Obeziteyi yönetmek, hastaların kısa vadede kilo vermelerine yardımcı olmaktan daha fazlası anlamına gelir. Genetik, çevre, meslek, aile geçmişi, risk faktörleri ve birlikte var olan sağlık koşulları dahil olmak üzere her bireyin bireysel sağlık profilini anlamayı gerektirir. Kilo kaybına ek olarak kardiyovasküler faydalara dair güçlü kanıtlar gösteren semaglutidin erken kullanımı, daha fazla sağlık bozulmasını ve gelecekteki komplikasyonları önlemeye yardımcı olabilir. Artık bu kadar güçlü tedavilerle, doktorlar olarak bunları kullanma ve hastalarımızın yaşamlarını ve yaşam sürelerini iyileştirme yükümlülüğümüz var.

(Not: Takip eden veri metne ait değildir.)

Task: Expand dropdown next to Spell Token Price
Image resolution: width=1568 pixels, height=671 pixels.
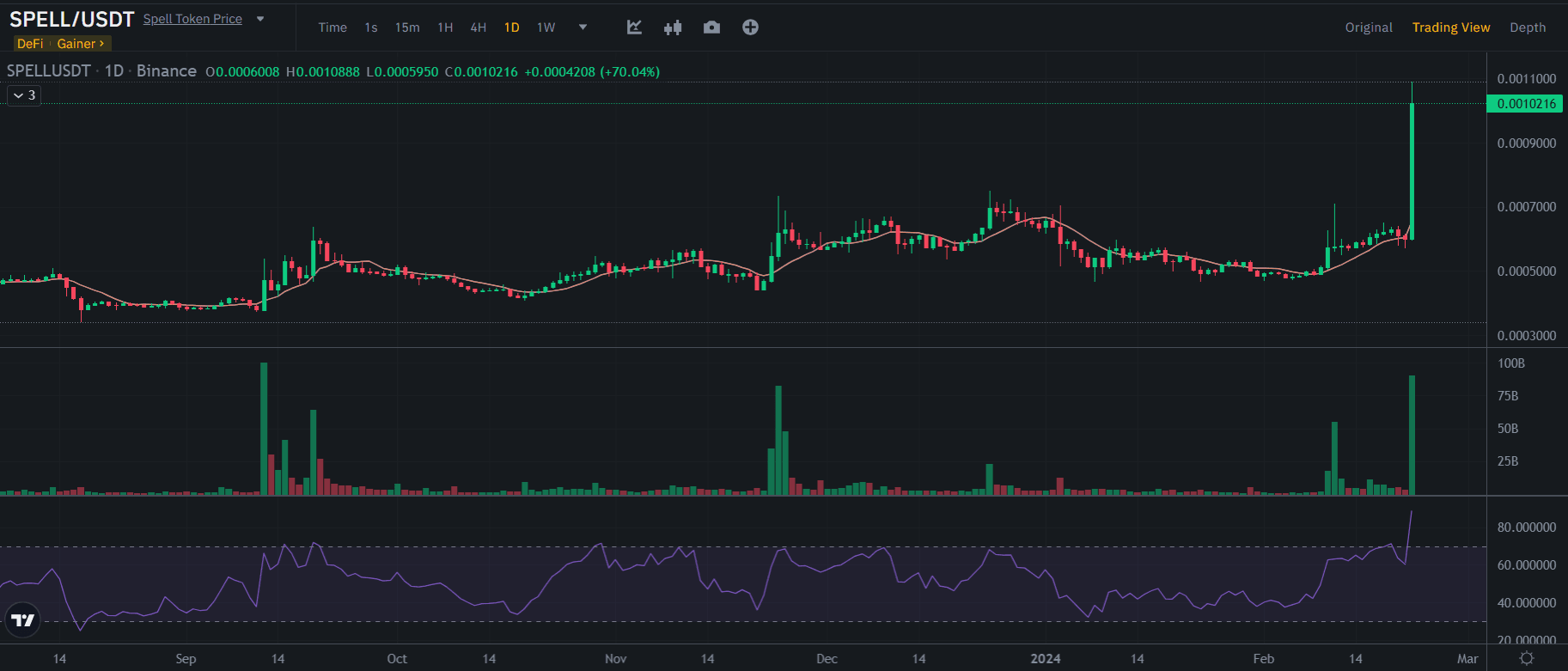Action: tap(260, 19)
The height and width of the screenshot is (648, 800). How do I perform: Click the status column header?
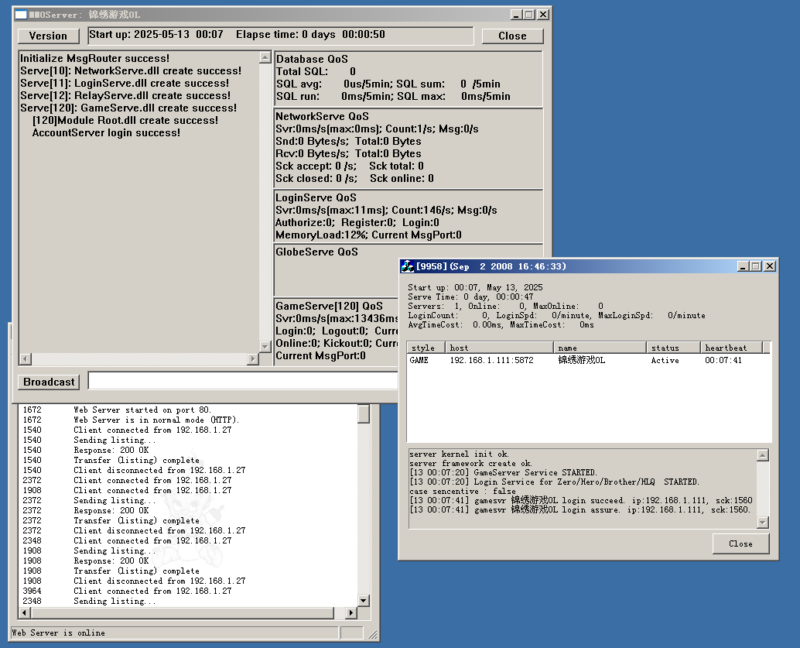click(x=671, y=347)
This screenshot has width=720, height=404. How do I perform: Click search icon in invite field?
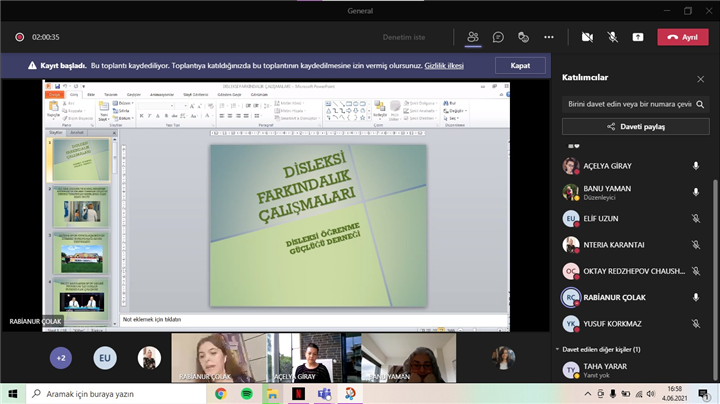click(701, 104)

Ancak, bunu söylemek yapmaktan daha kolaydır. Hastaların ne istediği ile doktorların neyi başarmayı amaçladığı arasında genellikle bir kopukluk vardır. Birçok hasta yalnızca kilo vermeye odaklanırken, doktorlar daha iyi yaşam kalitesi, daha az komplikasyon ve daha uzun ömür için çaba gösterir. Bu, kendini adamış her sağlık hizmeti sağlayıcısının misyonudur: en etkili, kanıta dayalı tedavileri sunmak ve hastaları uzun vadeli sağlığa yönlendirmek. Bu, hastalarla daha fazla zaman geçirmek, onları eğitmek ve ailelerini daha iyi sağlık yolculuğuna dahil etmek anlamına gelir.

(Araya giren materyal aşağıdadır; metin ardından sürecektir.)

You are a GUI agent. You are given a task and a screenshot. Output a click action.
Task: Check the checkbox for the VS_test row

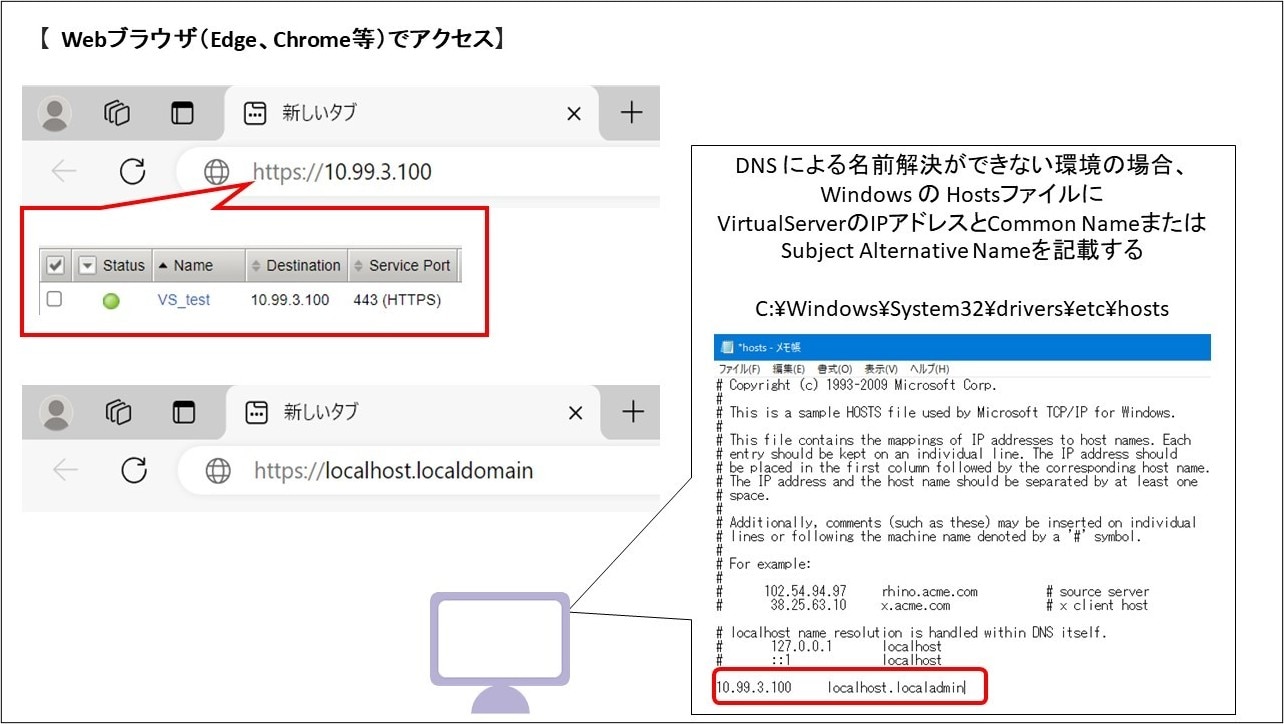(55, 299)
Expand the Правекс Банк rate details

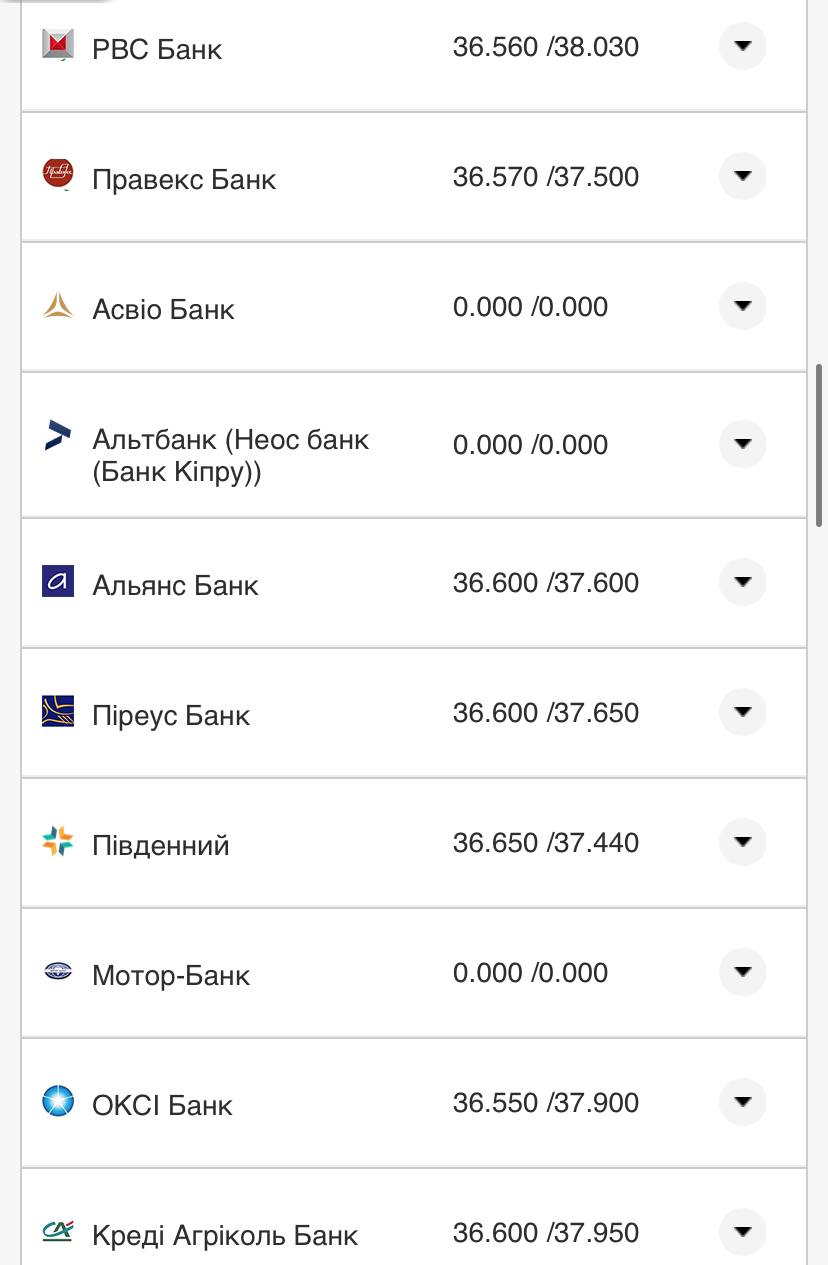click(x=742, y=176)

Kongrede sunulan veriler pratiği değiştiriyor. Yalnızca istatistiklere odaklanmaktan gerçek dünyadaki sağlık iyileştirmelerine ulaşmaya doğru bir kaymaya işaret ediyor. Her bireyin kendine özgü sağlık yolculuğunu tanıyan hasta merkezli, bütüncül bir yaklaşıma doğru ilerliyoruz. Diyabet bakımı, glikoz odaklı bir modelden genel sağlığı dikkate alan bir modele dönüştüğü gibi, obeziteye yaklaşımımız da gelişmelidir.
Bu paradigma değişimi sadece önemli değil, esastır. Milyarlarca insanı etkileyen küresel bir obezite kriziyle karşı karşıyayız. Kanıtlar açık. Aletler bizim elimizde. Şimdi, obezitesi olan her bireyin ihtiyaç duyduğu kapsamlı bakımı almasını sağlamak için kararlı eylem zamanıdır. Bunu yaparak, yaşamları uzatmaya ve milyonlarca insanın yaşam kalitesini önemli ölçüde iyileştirmeye yardımcı olabiliriz.